There are other writers, Barth and Yoder in particular, whose relationships with women are haunting. These women are always around the edges, in the margins, standing in the footnotes.
It is, perhaps, more common knowledge that Barth had a 35-year relationship with a woman named Charlotte von Kirschbaum, a woman who sacrificed her life for Barth. Because of the love she shared with the married Barth she endured social stigma and was ostracized by the church. Often considered the co-writer of Dogmatics, she put her own theology under Barth’s submission because she believed in his work.
As much as I am pained by von Kirschbaum's story, she is not the one who haunts my reading of Barth. Instead, my ear is tuned to Nelly Barth, the faithful wife, who endured the humiliation of her husband moving his emotional and spiritual mistress into her home. I often think of her, with so little education, arranged in marriage to a man who carried the picture of another woman in his wallet his whole life, 32 and already the mother of five. What choice did she have but to stay, to endure, to make the best of this life she had been dealt with this powerful man whose gifts were so obvious to her?
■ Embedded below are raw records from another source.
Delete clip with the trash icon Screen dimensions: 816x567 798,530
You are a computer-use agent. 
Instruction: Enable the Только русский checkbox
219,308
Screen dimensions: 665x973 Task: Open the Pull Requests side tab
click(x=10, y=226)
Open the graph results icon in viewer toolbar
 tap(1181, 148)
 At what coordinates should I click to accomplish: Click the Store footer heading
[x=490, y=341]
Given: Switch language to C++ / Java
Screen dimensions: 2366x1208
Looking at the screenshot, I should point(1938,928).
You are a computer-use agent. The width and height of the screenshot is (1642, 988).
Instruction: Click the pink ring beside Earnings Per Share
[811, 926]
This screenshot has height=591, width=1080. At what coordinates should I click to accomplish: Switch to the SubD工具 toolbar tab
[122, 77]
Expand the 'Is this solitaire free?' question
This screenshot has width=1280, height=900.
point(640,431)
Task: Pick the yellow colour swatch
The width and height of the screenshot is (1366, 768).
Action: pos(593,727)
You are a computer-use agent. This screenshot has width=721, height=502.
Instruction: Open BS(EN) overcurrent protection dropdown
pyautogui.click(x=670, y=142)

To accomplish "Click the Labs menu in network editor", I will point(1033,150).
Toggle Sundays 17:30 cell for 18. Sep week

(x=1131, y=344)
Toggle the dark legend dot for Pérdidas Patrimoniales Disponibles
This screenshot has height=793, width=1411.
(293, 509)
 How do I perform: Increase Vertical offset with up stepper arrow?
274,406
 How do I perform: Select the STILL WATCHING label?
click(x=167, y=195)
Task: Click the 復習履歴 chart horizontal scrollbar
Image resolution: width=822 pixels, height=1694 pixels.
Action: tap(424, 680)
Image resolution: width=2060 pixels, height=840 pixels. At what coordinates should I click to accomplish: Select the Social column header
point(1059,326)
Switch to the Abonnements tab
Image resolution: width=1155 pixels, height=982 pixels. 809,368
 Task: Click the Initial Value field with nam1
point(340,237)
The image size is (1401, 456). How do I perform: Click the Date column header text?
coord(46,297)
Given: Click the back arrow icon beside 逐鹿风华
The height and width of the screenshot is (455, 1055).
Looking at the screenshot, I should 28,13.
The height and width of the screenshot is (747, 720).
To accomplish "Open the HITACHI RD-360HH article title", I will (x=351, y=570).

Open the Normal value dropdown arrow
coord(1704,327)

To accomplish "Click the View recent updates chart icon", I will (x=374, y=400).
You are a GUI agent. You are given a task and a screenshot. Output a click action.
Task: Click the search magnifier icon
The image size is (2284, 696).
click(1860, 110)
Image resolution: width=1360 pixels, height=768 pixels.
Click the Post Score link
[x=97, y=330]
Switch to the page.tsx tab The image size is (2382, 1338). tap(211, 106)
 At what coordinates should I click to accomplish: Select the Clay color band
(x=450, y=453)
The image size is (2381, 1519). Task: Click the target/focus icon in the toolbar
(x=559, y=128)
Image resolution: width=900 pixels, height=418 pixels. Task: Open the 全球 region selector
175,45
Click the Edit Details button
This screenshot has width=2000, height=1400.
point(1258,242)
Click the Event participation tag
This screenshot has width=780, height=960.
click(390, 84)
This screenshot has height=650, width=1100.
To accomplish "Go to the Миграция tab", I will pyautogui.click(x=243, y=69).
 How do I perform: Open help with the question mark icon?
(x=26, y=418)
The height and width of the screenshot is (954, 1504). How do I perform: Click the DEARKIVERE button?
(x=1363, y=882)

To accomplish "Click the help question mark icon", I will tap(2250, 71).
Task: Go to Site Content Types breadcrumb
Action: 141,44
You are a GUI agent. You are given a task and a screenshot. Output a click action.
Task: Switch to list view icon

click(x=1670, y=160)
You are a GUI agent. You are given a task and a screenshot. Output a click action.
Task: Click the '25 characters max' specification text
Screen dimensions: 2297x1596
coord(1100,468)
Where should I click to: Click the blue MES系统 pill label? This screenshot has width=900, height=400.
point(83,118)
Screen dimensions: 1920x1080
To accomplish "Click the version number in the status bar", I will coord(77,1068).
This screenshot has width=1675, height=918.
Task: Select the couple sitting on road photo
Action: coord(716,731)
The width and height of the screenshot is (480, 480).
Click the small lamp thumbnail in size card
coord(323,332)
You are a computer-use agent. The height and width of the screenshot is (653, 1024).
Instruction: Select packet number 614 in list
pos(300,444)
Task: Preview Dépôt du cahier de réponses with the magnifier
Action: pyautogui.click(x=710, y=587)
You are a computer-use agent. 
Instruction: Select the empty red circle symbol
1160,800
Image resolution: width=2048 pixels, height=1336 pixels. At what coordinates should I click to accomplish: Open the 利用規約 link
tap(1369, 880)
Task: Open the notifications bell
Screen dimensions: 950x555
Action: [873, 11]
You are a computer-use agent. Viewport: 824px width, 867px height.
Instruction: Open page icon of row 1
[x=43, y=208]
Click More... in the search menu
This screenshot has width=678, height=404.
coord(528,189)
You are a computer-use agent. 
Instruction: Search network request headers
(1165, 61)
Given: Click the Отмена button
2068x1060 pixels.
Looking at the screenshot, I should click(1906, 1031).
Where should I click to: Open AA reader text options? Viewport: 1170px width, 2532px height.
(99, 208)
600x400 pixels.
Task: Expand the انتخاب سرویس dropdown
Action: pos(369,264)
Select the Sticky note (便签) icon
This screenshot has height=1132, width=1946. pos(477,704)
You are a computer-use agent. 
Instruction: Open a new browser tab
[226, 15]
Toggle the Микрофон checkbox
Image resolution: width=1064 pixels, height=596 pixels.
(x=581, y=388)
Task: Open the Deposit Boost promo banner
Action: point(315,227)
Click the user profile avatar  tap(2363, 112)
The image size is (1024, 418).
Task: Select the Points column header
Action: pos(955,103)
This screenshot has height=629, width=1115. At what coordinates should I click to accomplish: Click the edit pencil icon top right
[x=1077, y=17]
It is in Nelly’s voice that I read Barth.
Of course this is a very different situation than the coercive sexual advances of a powerful theologian over his unwilling female victims, victims like Carolyn Heggen. Yet these women share the experience of being shuttled to the background, of being told that we must ignore them in spirit as we soldier on to the real stuff of these men’s lives.
I want to believe there is a better way to encounter the writings of these men, encounters that are not dismissive or that simply throw our hands in the air. It may be that allowing these women to rise up on to the pages as we read them is the place we can start. For the Mennonite church this will quite literally mean hearing the voices of women who were abused by Yoder. For Barth all that we may have is Nelly’s ghost, reminding us that she is always there.